____ Extracted text
The navaja is a traditional Spanish folding-blade fighting and utility knife.
== Etymology ==
The etymology of the word navaja is derived from the Latin novacula, meaning razor, and the Andalusian knife known as the navaja is thought to have derived from the navaja de afeitar, or straight razor used for shaving.

A popular slang term for the navaja in the 19th century was herramienta, which translates as "(iron) tool".

In Spain, the term navaja is often used to generally describe all folding-blade knives and epitomized the concept of a defensive knife to be carried at all times on the person.

Most of the larger navajas of the early 19 centuries were clearly intended as fighting knives, and were popularly referred to as santólios, a contraction of the Spanish term for "holy oil".

The name was a reference to the oils or unguents applied to the dying as part of the Catholic last sacrament, as it was believed that a man encountering such a knife in a violent confrontation would invariably require administration of the last rites.
== History ==
While folding-blade knives existed in Spain even in pre-Roman times, the earliest Spanish knives recognizable as navajas date from around the late 1600s.

One of the oldest folding knife patterns still in production, the first true navajas originated in the Andalusian region of southern Spain.
==Design==
The navaja used a variety of blade and handle styles over the years, with certain regions of Spain favoring distinct patterns. The classical Andalusian blade style is today popularly known as the navaja bandolera.

Many blade patterns bear a striking resemblance to that of the Bowie knife, and some historians believe the navaja's blade served as inspiration for the latter. Like the straight razor, the navaja's blade folds into the handle when not in use.
________
Assigned task.
Resume the text about the navaja knife, picking up right after its final sentence.
____ Records
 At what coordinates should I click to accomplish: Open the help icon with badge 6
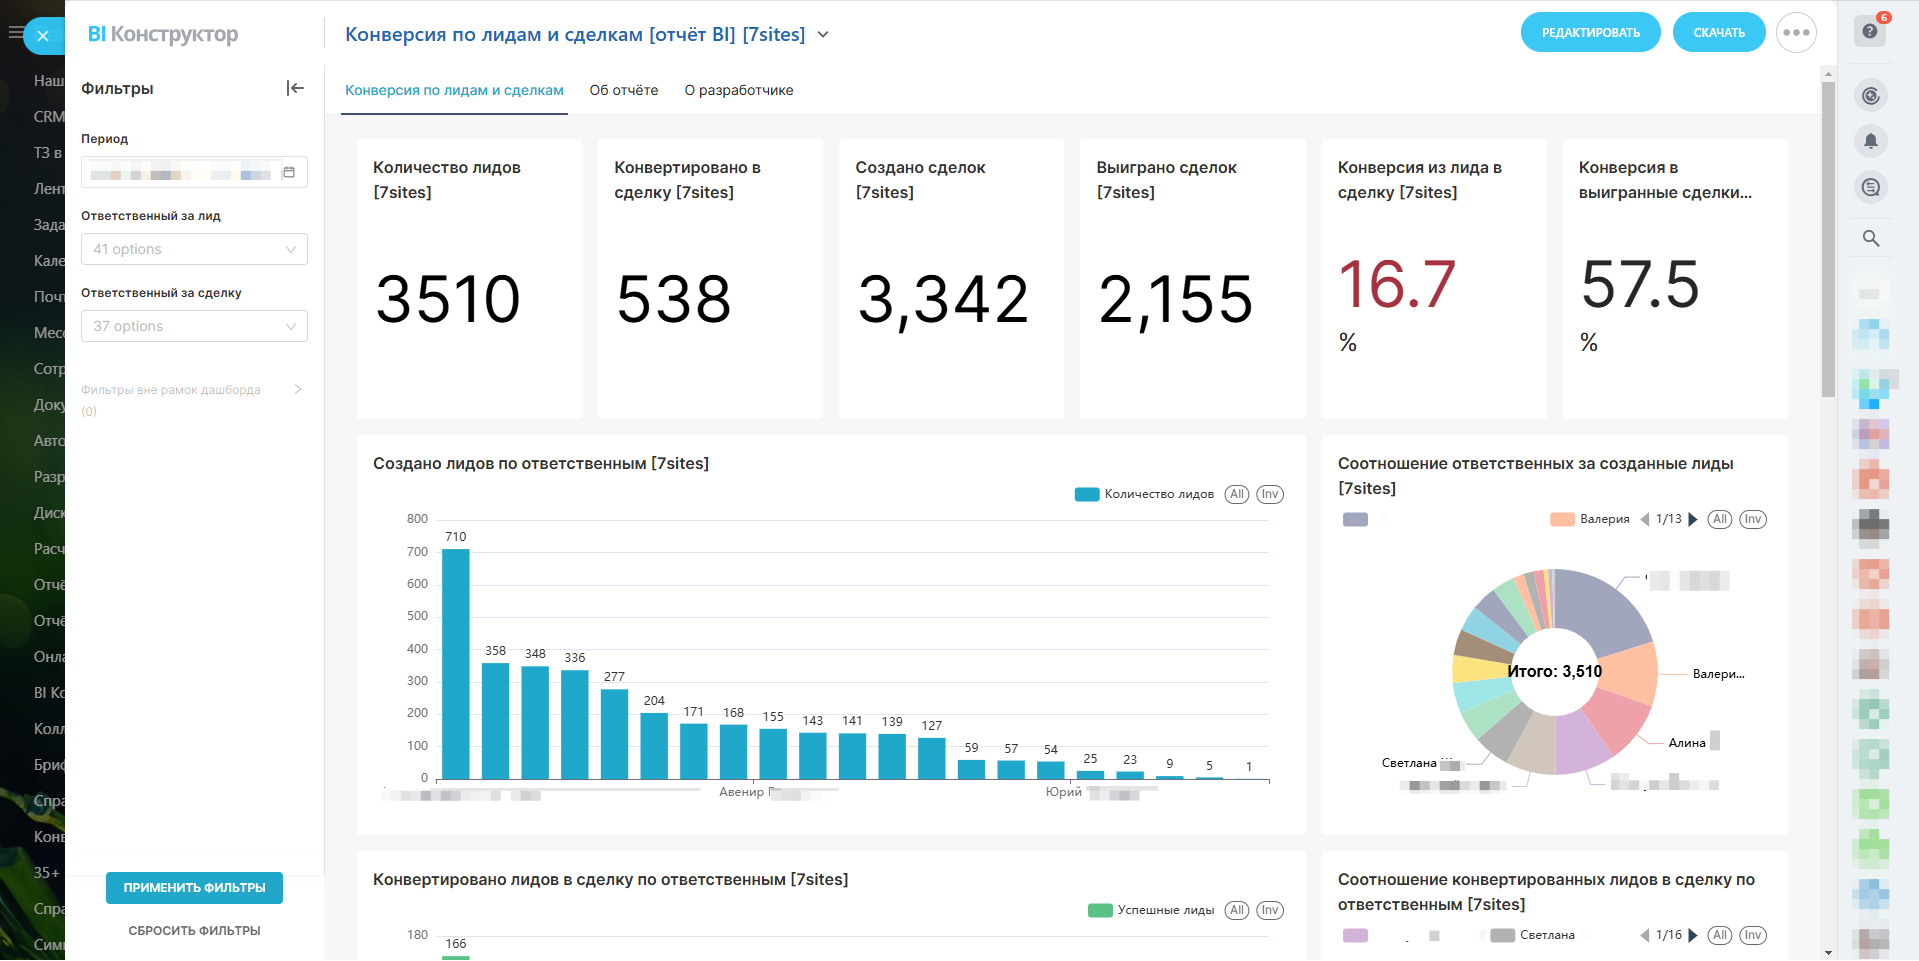[x=1870, y=31]
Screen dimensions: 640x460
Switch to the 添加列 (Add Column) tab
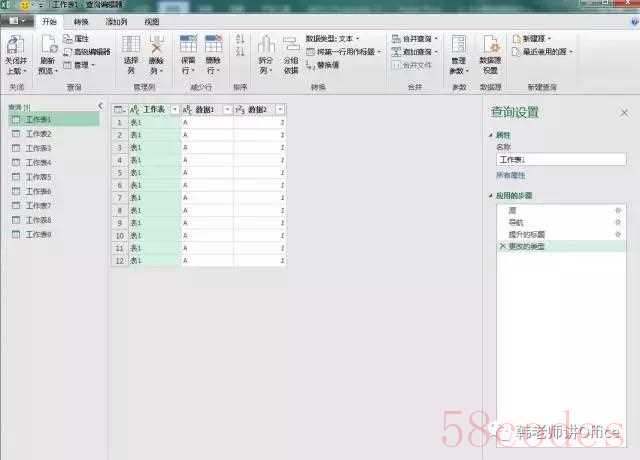117,20
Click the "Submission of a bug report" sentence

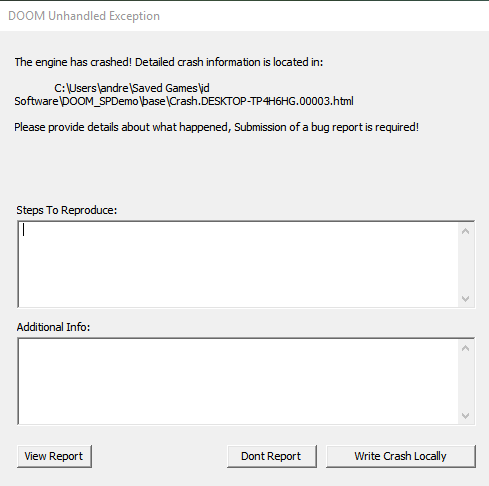[326, 127]
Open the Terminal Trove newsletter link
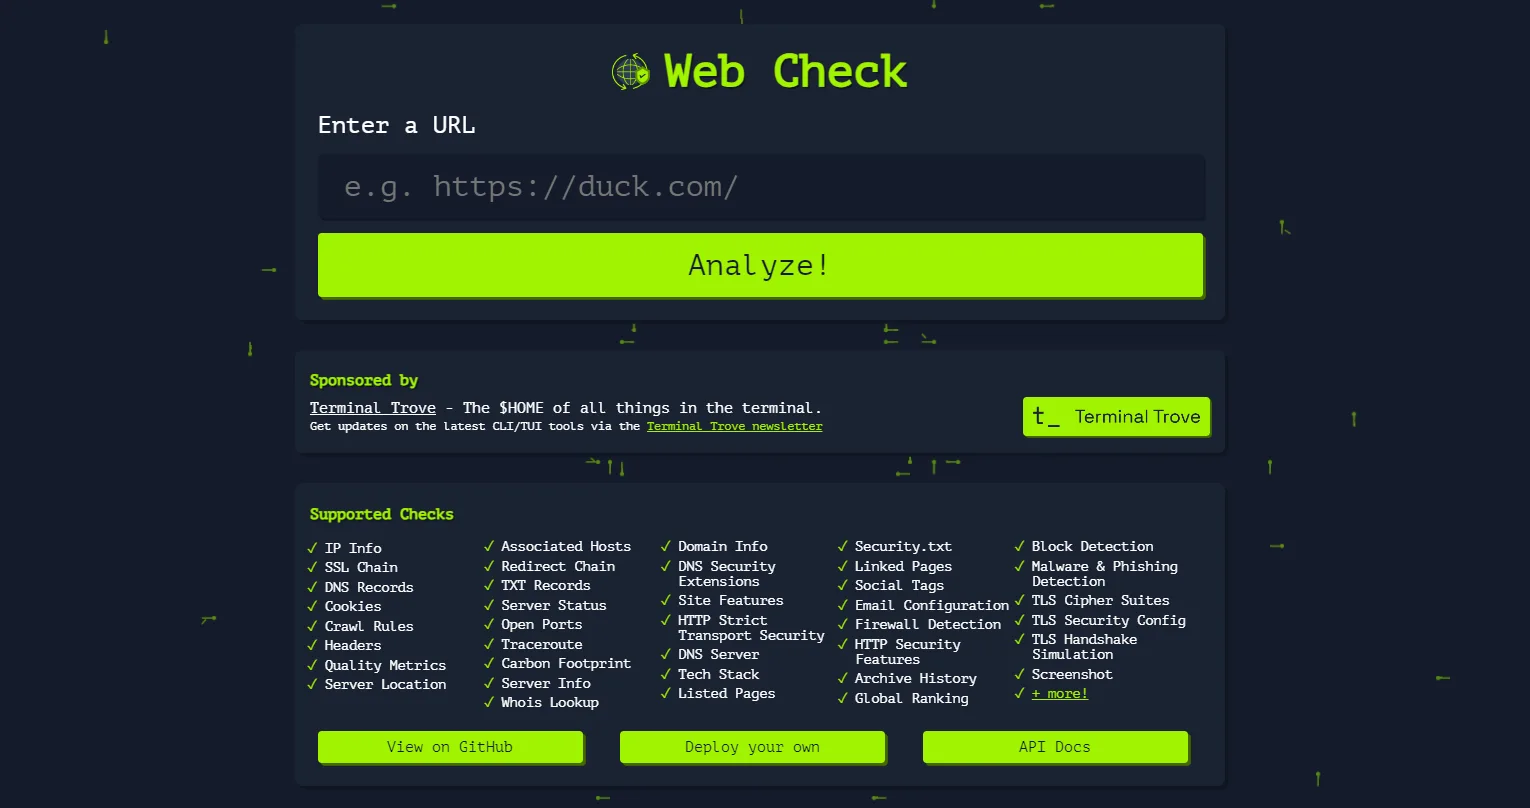 click(x=734, y=426)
________
Reply to the exercise.
The classic Andalusian navaja of the craftsman era utilized forged carbon steel blades predominantly sourced from Spanish communities with a long history of swordmaking and cutlery manufacture, such as Albacete, Santa Cruz de Mudela, and Toledo.

The traditional navaja was typically fitted with a handle made of wood, horn, bone, or pierced copper or brass that was reinforced with a steel or brass liner, although examples can also be found with expensive materials such inlaid silver, ivory, and even gold.

From the mid-19th century, many 'Spanish' navajas were actually imported from France; most of these imported French patterns lack a locking device for the blade. Many examples of this period were fitted with metal bolsters and butt caps for additional strength and protection; these are often carved, filed, or engraved with decorations.

Navajas with blades over 200mm (23 inches) were mostly oversized showpieces (navajas de muestra or navajas de exposición), and were made to display the abilities of the knifemaker, not for actual use.

=== Early models ===

Like the navaja de afeitar, the earliest navajas worked on the principle of the simple peasant's knife, with no backspring to hold the blade in place once opened.

These early navajas were primarily designed as utility or work knives, and could easily be carried either openly or concealed on one's person.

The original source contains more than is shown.